FIDUCIA – Pronto, si definisce, e a parole lo è, ma il campo deve ancora dare le sue risposte. È sereno, la moglie Irene (star di Instagram) e la figlia lo hanno raggiunto e si trovano bene, stanno scoprendo la città giorno dopo giorno, ma ancora deve dimostrare di poter essere quel giocatore che Monchi ha preso come primo colpo della sua gestione. «È stato lui a volermi – conferma Moreno – e chi è nel calcio sa dell’importanza e della conoscenza di Monchi sul mercato. Non voglio perdere questa occasione e dimostrare di essere all’altezza del ruolo che mi è stato dato». Anche perché dopo anni in Olanda non aspettava che una possibilità del genere: «Quando ero al Psv lavoravo sempre duramente per essere pronto per un’occasione del genere. Lavoravo anche per il mio club ovviamente, ma pensavo ad un’opportunità così. Era nella mia mente di andare in un club più importante e sono molto contento di essere arrivato in questa squadra fantastica».

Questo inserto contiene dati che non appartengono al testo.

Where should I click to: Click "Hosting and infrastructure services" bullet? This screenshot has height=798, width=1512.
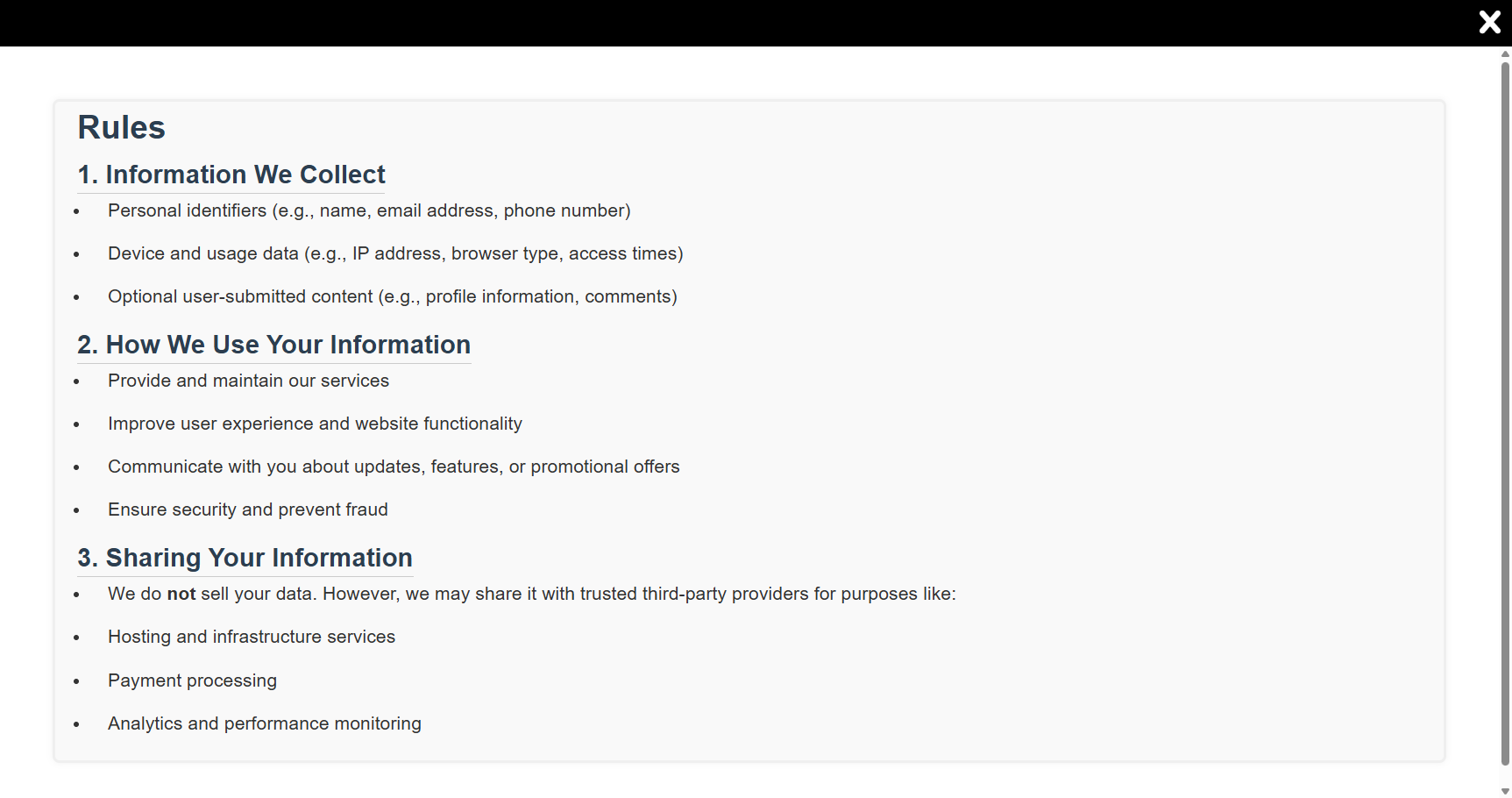tap(252, 637)
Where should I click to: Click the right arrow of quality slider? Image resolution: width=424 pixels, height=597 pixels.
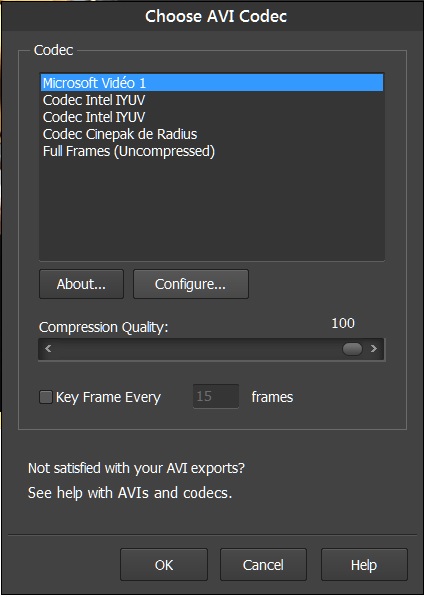click(374, 349)
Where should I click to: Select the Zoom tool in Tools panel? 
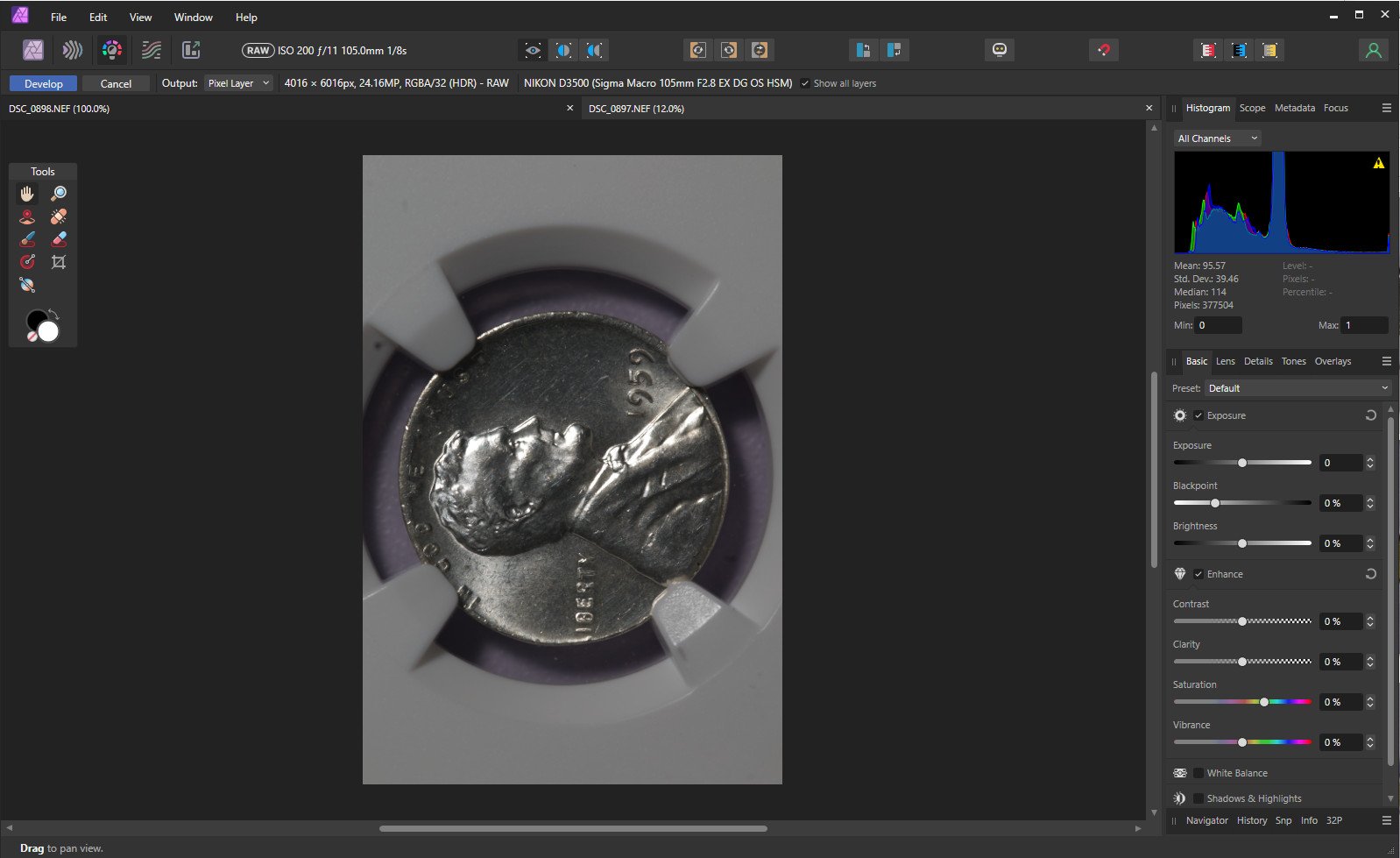click(x=59, y=194)
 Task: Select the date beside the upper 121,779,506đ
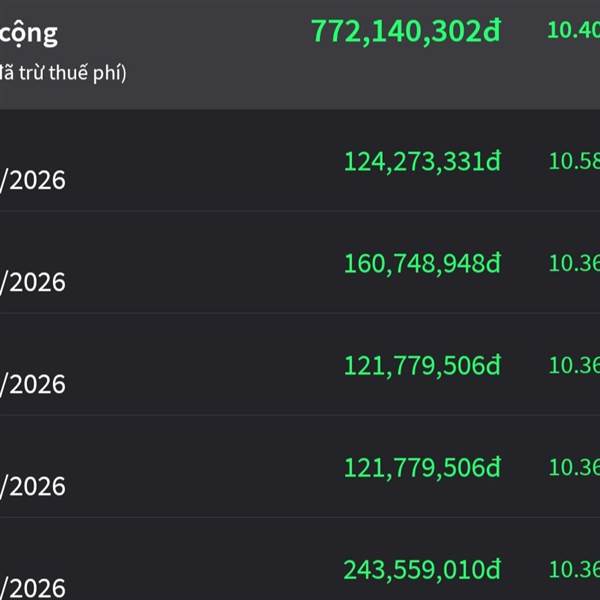[x=33, y=385]

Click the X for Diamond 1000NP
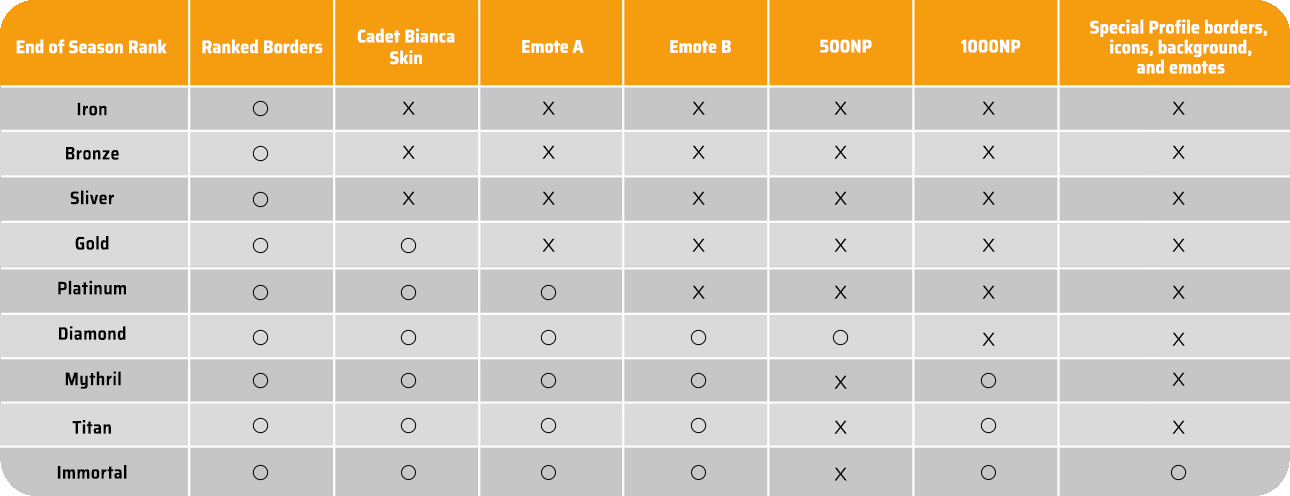(988, 339)
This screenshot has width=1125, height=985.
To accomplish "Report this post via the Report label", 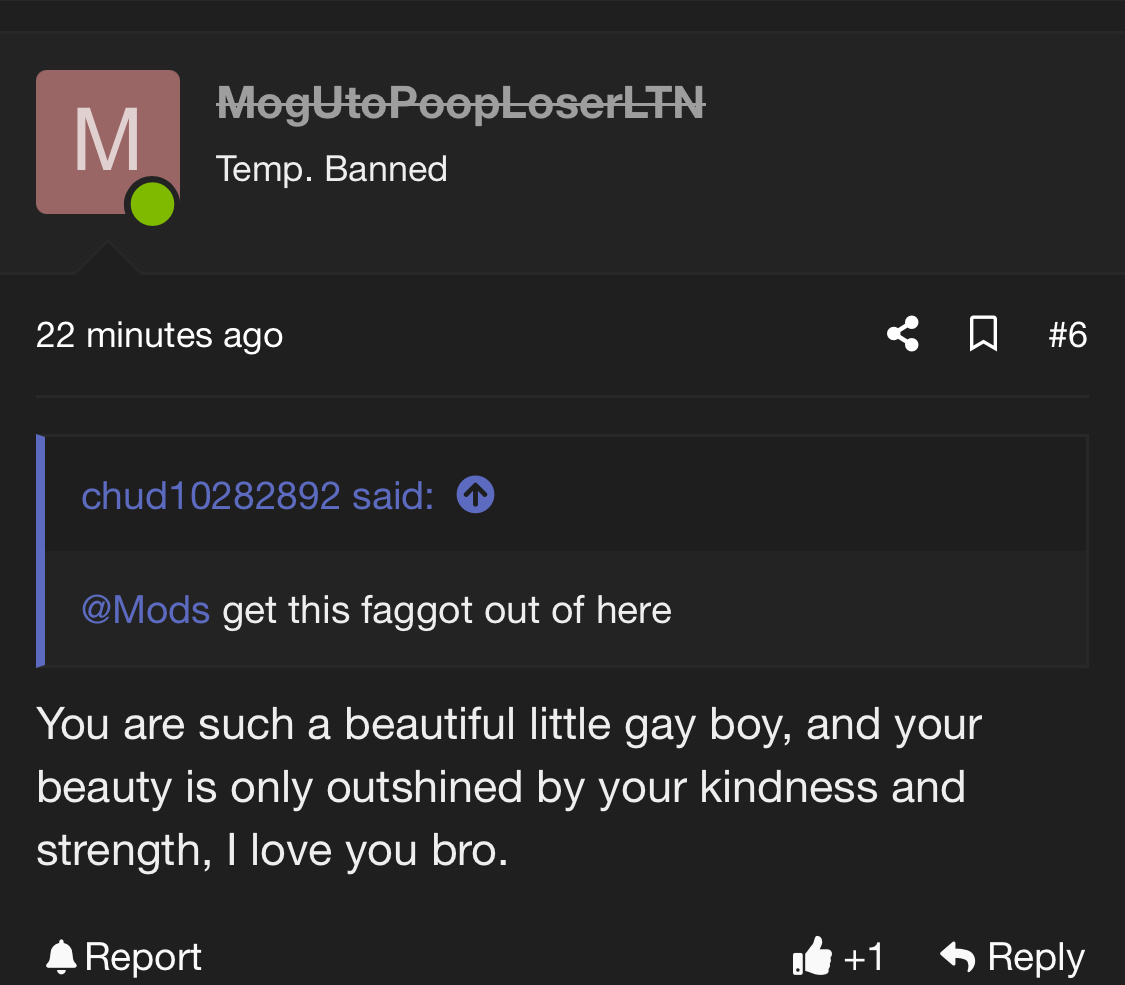I will point(143,957).
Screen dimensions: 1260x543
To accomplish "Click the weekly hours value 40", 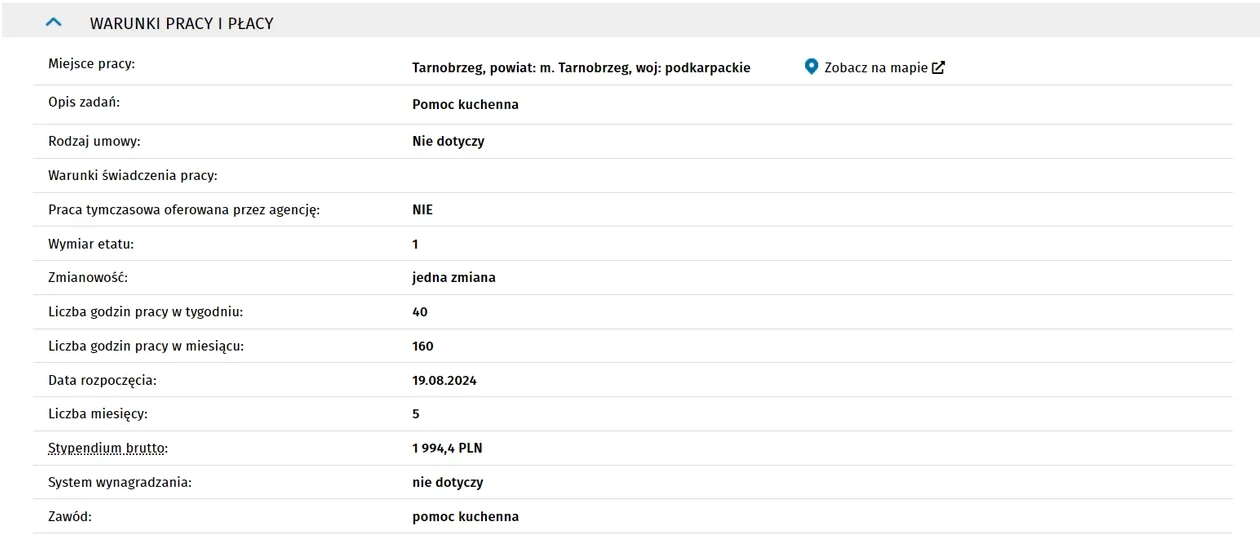I will (x=420, y=312).
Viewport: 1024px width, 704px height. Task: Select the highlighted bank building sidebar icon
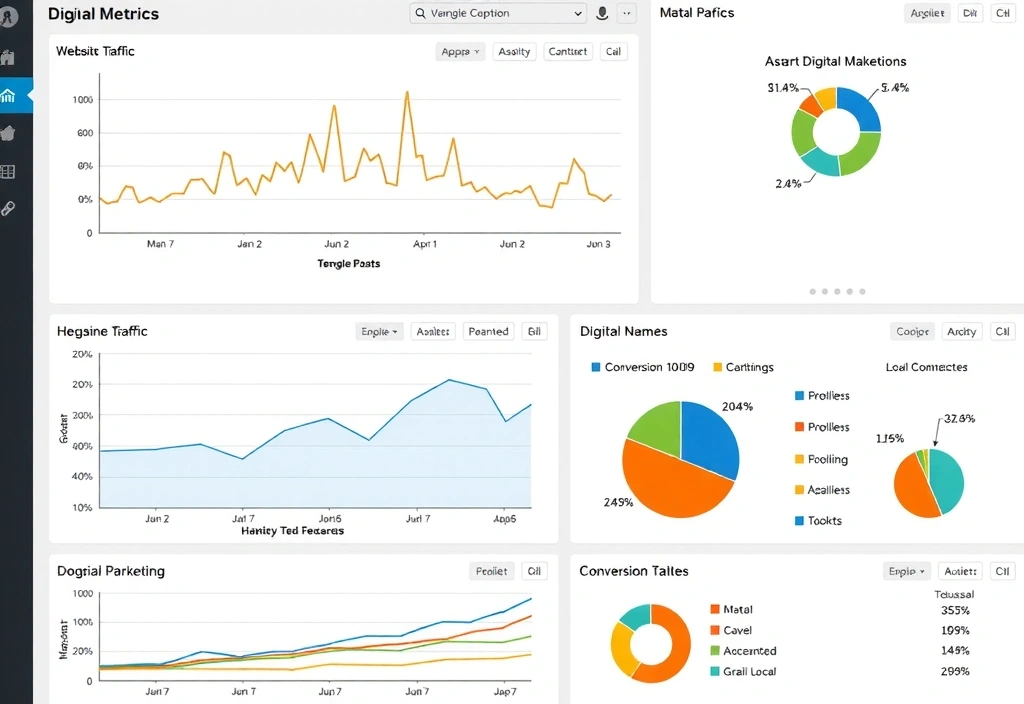coord(10,96)
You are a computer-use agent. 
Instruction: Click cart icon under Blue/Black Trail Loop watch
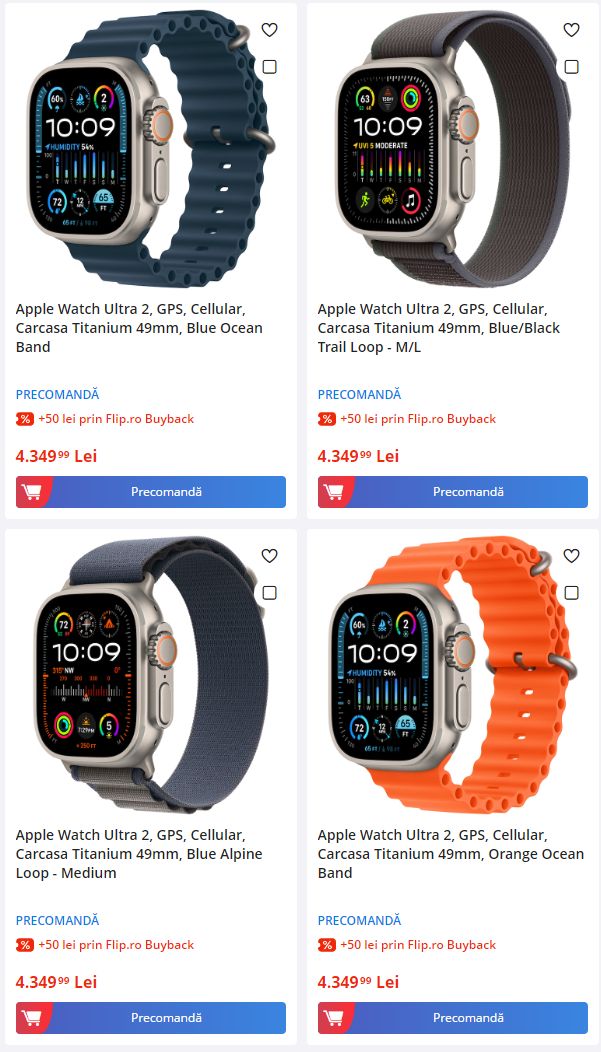333,492
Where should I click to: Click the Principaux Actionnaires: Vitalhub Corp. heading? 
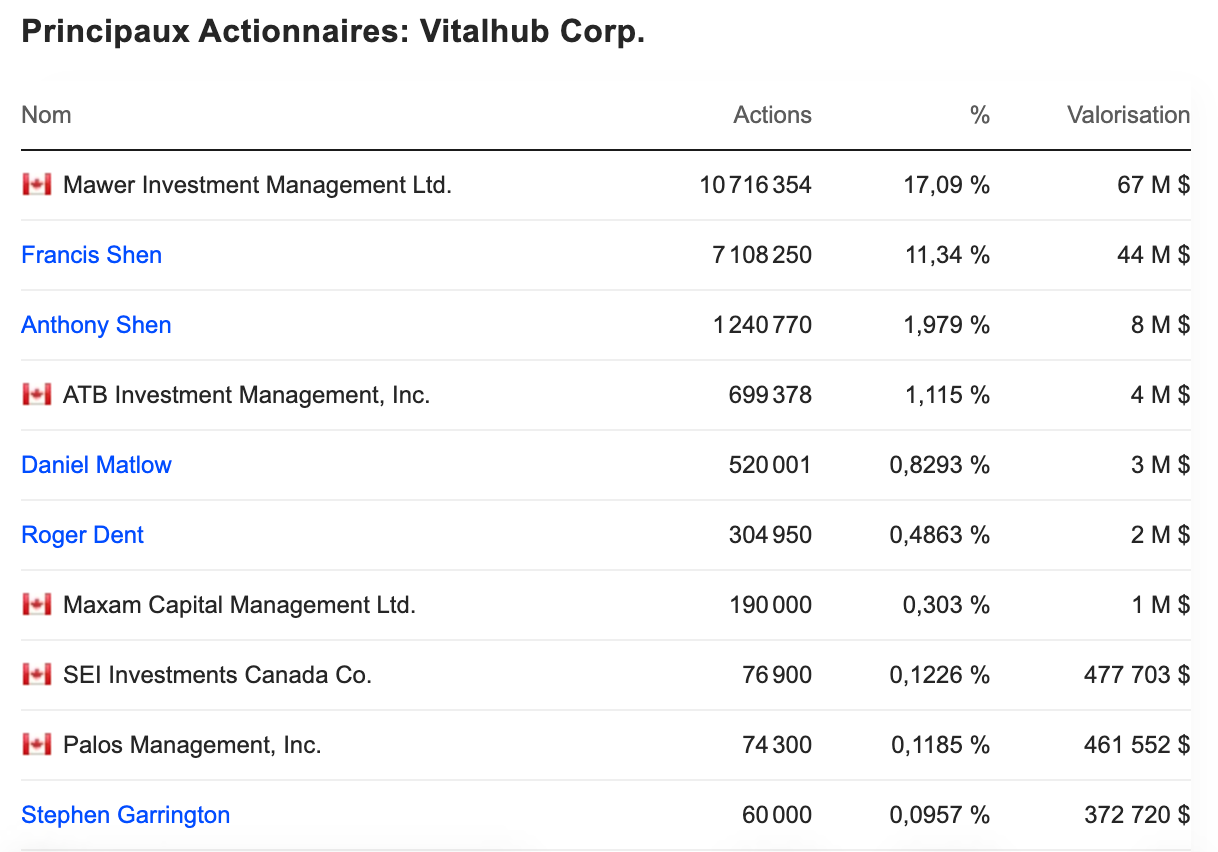point(333,31)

DUBBI -Tutto perfetto, quindi? Non proprio, perché qualche errore durante la Confederations e nelle prime apparizioni con la Roma ha fatto venire qualche dubbio sulla possibilità che sia titolare. Lui, però, non se ne cura e mostra sicurezza, necessaria per chi deve comandare la difesa: «Io voglio essere sempre concentrato in ogni sessione di allenamento, perché i miei compagni sono molto forti e se perdi concentrazione non fai una bella figura e non voglio assolutamente questo». La pressione, questa sconosciuta, verrebbe da dire: «Un po’ c’è – ammette però Moreno –, anche nei confronti dei messicani e sarebbe sbagliato se non fosse così. Il mio obiettivo è migliorarmi e fare bene».

RASSICURAZIONI – Con Perotti, Iturbe e Fazio ha stretto il rapporto per via della lingua, con gli altri parla in inglese e sembra già a suo agio con tutti, tanto che spende parole al miele. Inevitabili, così come sono inevitabili quelle di stima per Karsdorp. In Olanda erano rivali e qualche volta sono andati anche oltre, ma adesso, da compagno, Moreno rassicura tutti: «Spero recuperi presto, ho giocato contro di lui in Olanda e lo ritengo uno dei giovani terzini destri più forti del mondo. Aiuterà la squadra appena starà bene e spero che succeda presto». E magari, insieme a lui, farà parte della difesa titolare della Roma. La speranza di Di Francesco è che inizi a funzionare il prima possibile.